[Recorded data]
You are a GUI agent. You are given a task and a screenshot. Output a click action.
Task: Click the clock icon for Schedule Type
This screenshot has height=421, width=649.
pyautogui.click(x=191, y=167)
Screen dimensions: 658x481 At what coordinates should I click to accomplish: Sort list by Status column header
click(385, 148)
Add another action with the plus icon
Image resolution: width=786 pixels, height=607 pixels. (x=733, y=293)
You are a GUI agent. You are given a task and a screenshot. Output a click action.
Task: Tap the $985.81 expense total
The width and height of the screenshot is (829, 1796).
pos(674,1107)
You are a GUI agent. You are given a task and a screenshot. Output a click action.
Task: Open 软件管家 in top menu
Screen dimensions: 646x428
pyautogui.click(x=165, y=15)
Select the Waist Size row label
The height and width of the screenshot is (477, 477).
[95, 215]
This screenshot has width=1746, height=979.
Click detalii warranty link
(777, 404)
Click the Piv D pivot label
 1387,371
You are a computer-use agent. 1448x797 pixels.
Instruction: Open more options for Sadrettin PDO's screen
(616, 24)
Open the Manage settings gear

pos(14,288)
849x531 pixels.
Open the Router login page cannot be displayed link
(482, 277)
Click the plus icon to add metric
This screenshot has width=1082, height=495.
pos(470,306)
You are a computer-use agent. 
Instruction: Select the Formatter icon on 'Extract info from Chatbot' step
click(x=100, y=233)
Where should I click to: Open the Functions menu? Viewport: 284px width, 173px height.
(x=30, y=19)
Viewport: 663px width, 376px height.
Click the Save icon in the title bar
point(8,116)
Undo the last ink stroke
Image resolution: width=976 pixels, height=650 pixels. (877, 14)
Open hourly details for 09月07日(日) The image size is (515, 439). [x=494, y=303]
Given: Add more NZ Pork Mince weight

WHAT YOU SHOULD DO
Lines to set down from above: the line with "This screenshot has height=421, width=649.", the line with "Viewport: 663px width, 376px height.", and every line between, each exactly as written.

TASK RESPONSE
This screenshot has height=421, width=649.
pyautogui.click(x=191, y=167)
Screen dimensions: 658x481 At what coordinates should I click to accomplish: Sort list by Status column header
click(385, 148)
Add another action with the plus icon
Image resolution: width=786 pixels, height=607 pixels. (x=733, y=293)
You are a GUI agent. You are given a task and a screenshot. Output a click action.
Task: Tap the $985.81 expense total
The width and height of the screenshot is (829, 1796).
pos(674,1107)
You are a GUI agent. You are given a task and a screenshot. Output a click action.
Task: Open 软件管家 in top menu
Screen dimensions: 646x428
pyautogui.click(x=165, y=15)
Select the Waist Size row label
The height and width of the screenshot is (477, 477).
[95, 215]
This screenshot has width=1746, height=979.
Click detalii warranty link
(777, 404)
Click the Piv D pivot label
 1387,371
You are a computer-use agent. 1448x797 pixels.
Instruction: Open more options for Sadrettin PDO's screen
(616, 24)
Open the Manage settings gear

pos(14,288)
849x531 pixels.
Open the Router login page cannot be displayed link
(482, 277)
Click the plus icon to add metric
This screenshot has width=1082, height=495.
pos(470,306)
You are a computer-use agent. 
Instruction: Select the Formatter icon on 'Extract info from Chatbot' step
click(x=100, y=233)
Where should I click to: Open the Functions menu? Viewport: 284px width, 173px height.
(x=30, y=19)
Viewport: 663px width, 376px height.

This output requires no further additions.